Even in this era of severe droughts, people who aren't farmers or fire-fighters tend to react negatively to rain, especially if it's wind-driven. "It's horrible out there," people say. On student in another class said, "On days like this, we should all just agree that we're going to stay home." Of course, people who live in truly difficult wintry climates, including Alaska, would mock our Pacific Northwest discomfort with storms; we are used to rain but, oddly enough, still unamused by genuine storms. We like our rain to be docile. In any event, most of us on campus are not farmers, who look at weather a little differently.
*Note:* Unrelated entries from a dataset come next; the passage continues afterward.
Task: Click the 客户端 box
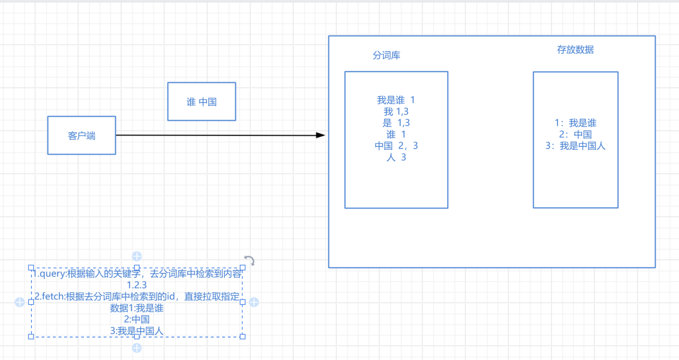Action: pos(81,135)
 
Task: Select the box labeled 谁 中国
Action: pos(201,102)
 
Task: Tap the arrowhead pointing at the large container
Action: pos(321,135)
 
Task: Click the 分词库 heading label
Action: pos(386,55)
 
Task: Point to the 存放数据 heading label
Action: pos(575,50)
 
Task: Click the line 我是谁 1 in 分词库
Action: pos(396,100)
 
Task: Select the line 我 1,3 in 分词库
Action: pos(396,112)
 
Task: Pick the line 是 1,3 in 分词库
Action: pos(396,123)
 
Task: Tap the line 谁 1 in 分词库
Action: pos(396,135)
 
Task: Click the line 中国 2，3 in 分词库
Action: pos(396,146)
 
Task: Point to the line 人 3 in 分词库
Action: pos(396,158)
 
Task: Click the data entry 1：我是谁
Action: pos(575,123)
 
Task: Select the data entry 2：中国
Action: pos(575,134)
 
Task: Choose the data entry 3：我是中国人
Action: pos(575,145)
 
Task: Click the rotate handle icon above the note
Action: pos(249,261)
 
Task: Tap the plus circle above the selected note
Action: pos(137,256)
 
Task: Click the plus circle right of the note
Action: pos(254,302)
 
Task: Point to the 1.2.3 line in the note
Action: pos(137,285)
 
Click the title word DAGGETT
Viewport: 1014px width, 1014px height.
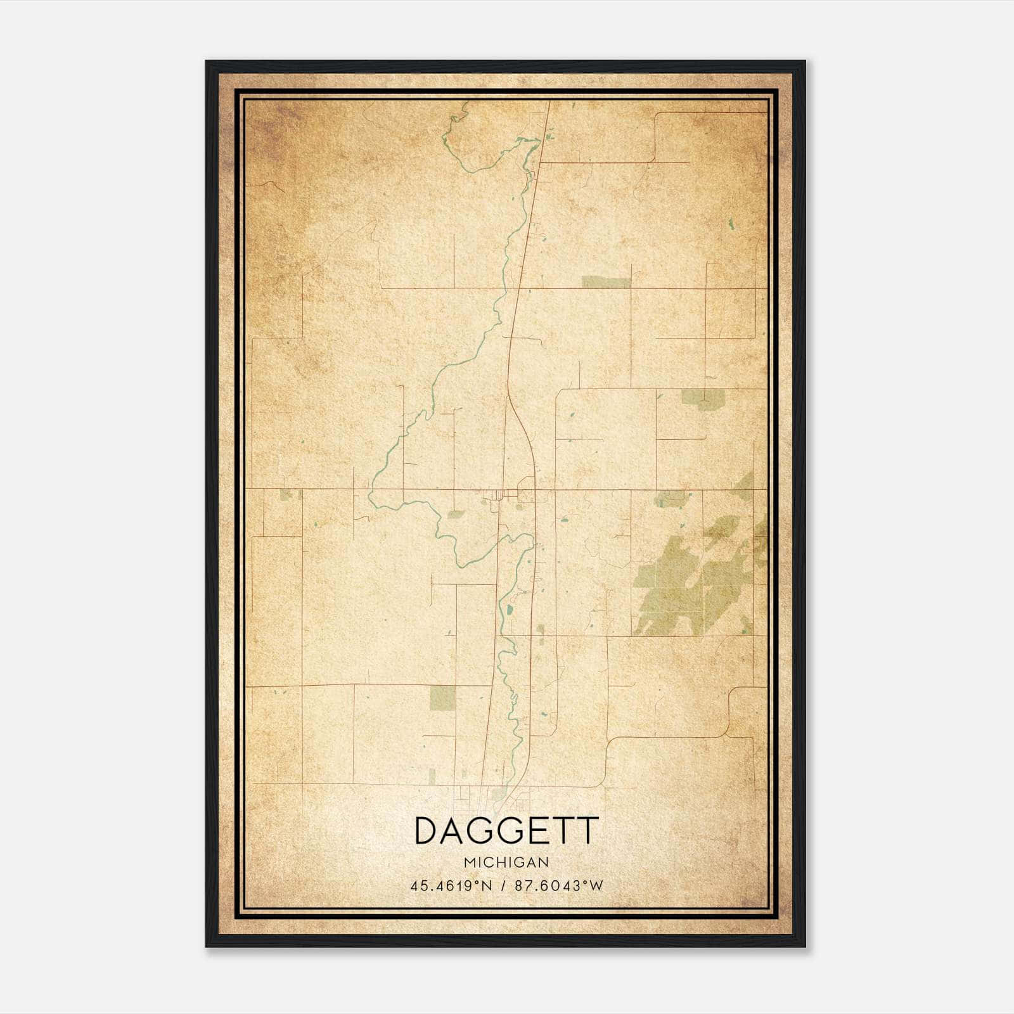click(506, 831)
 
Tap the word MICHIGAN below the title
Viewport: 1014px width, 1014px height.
click(506, 863)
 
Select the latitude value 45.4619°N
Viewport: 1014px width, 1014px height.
click(451, 886)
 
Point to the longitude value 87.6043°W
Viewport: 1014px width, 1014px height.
click(559, 886)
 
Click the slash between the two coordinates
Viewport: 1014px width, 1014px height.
click(504, 886)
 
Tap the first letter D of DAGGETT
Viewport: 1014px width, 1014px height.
click(426, 831)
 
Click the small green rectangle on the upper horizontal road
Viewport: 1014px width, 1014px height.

Here's a short poem about that topic. I think I wrote it about five years ago.
Not Farmers
When cold rain
comes after long
drought, we are
supposed to be
delighted. We are
grim. We lower
our heads and
herd ourselves toward
workplaces. Spectacles
get wet. Thoroughfares
clog. The TV-figure
talking of weather
becomes manic,
gestures like a drunken
mime. Dead
vegetation stays that
way, only it’s
soggy. “We needed
this rain,” we
say to each
other, not quite as if
we mean it. We
stand in our soggy shoes.
We look longingly
across vast asphalted
distances at vehicles
that will carry and
cover us. Our discomfort
descends on us like a low-
pressure front. We
do not think of thirsty
roots feeding food
appearing on our tables
months from now.
Copryight 2007 Hans Ostrom
Sunday, November 11, 2007
Fingernails
Now I have a split thumbnail, and I gather it will be split for the duration. I have not heard of a way of inducing the split to heal itself. I blame the breakdown on too much yard-work.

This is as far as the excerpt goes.